# Recorded data
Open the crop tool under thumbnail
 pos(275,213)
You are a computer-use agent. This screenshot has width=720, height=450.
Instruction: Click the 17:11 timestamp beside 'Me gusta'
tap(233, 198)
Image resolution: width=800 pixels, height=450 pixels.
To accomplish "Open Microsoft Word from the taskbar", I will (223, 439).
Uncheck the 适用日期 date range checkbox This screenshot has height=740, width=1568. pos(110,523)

...

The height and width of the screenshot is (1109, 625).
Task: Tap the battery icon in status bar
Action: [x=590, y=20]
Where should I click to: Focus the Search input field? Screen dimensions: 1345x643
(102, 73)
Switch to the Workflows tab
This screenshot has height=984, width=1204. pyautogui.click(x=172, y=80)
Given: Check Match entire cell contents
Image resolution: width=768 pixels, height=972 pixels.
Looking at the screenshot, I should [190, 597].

# Work task
Your answer should consist only of the lines above between the line holding "Open the crop tool under thumbnail" and the line holding "Uncheck the 适用日期", inclusive, each transcribed exactly.

# Reply
Open the crop tool under thumbnail
 pos(275,213)
You are a computer-use agent. This screenshot has width=720, height=450.
Instruction: Click the 17:11 timestamp beside 'Me gusta'
tap(233, 198)
Image resolution: width=800 pixels, height=450 pixels.
To accomplish "Open Microsoft Word from the taskbar", I will (223, 439).
Uncheck the 适用日期 date range checkbox This screenshot has height=740, width=1568. pos(110,523)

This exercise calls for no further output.